### Extract provided
# i wanna fish



## glenmontpikefisher (Feb 26, 2010)

i am gettin seriously tired of this freakin rain and flooding waters that never gets a chance to go down. i have tried fishin the high water but have yet to catch anything.


----------



## tyrantCraft (Feb 11, 2008)

With all your spare time all i would b doing is fishn instead of belly acheing i dun told you u cant kill a big buck unless your sitn in a tree when he comes by fish dont stop biting just cuz the waters up so try getn your line wet instead of your noodle!%


----------



## MuskieJim (Apr 11, 2007)

High water fishing can be tough! Those fish can be anywhere! And TyrantCraft, there's a button right below the "L" key, it's called a period


----------



## Stripers4Life (May 2, 2007)

muskiejim said:


> high water fishing can be tough! Those fish can be anywhere! And tyrantcraft, there's a button right below the "l" key, it's called a period


hahahahahahaahaha


----------



## ShutUpNFish (Apr 17, 2007)

### Data excerpts
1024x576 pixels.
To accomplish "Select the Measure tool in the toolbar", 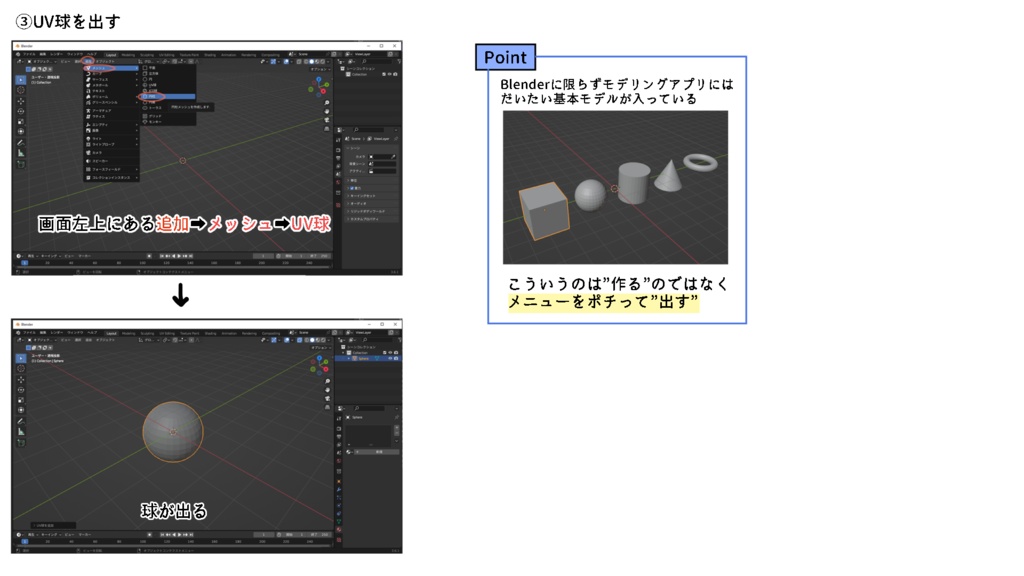I will pyautogui.click(x=21, y=428).
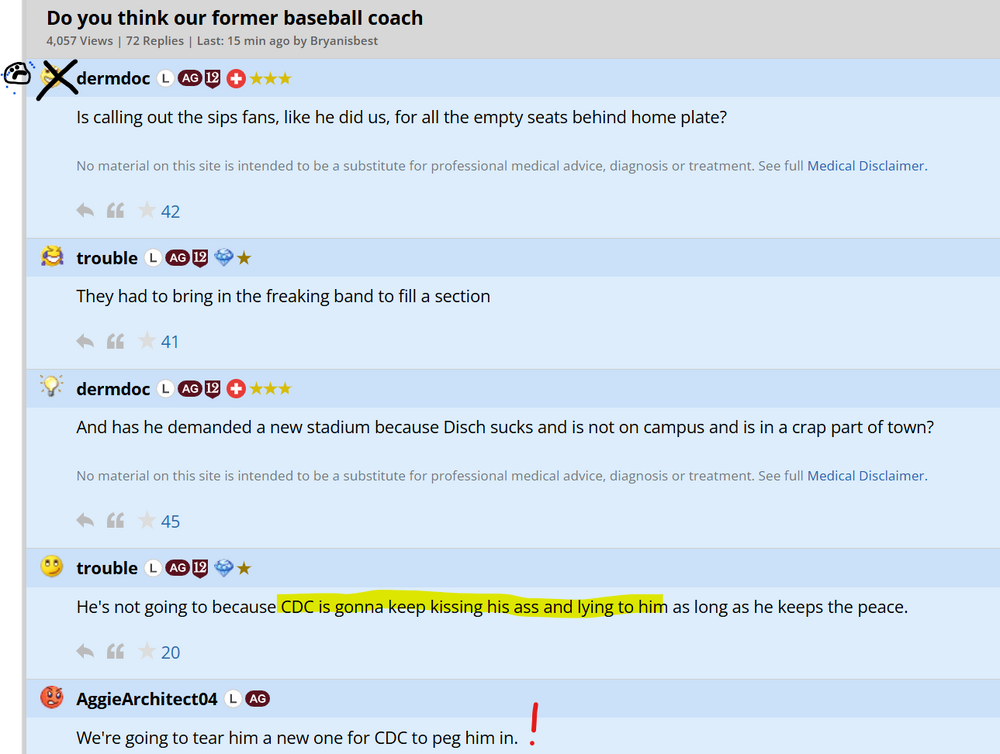Star the post with 45 stars
1000x754 pixels.
point(147,521)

### Task to complete
Write the next part of the forum thread about fishing in high water, picking up right after its final line.

### Final result
glenmontpikefisher said:


> i am gettin seriously tired of this freakin rain and flooding waters that never gets a chance to go down. i have tried fishin the high water but have yet to catch anything.


So go fish!! High muddy water is always going to be tough, but if you truely have the passion, you will eventually find the right places to catch muskies according to the right conditions. Just another part of a true muskie hunter's arsenal...its called muskie memory!

This weekend should be beautiful....You'll find me right there in my boat!


----------



## crittergitter (Jun 9, 2005)

I wanna fish to. I'll be on Alum Creek Reservoir chasing musky both Thursday and Friday. I hope to get slimed!


----------



## glenmontpikefisher (Feb 26, 2010)

tyrantCraft said:


> With all your spare time all i would b doing is fishn instead of belly acheing i dun told you u cant kill a big buck unless your sitn in a tree when he comes by fish dont stop biting just cuz the waters up so try getn your line wet instead of your noodle!%[/QUote/]
> 
> 
> well my free time is very slim lately have been workin 10 to 12 hour days so i am plannin on gettin my line wet this weekend and i have found the fishin blows in the best areas for em that have always been successful and have caught nothing.


----------



## glenmontpikefisher (Feb 26, 2010)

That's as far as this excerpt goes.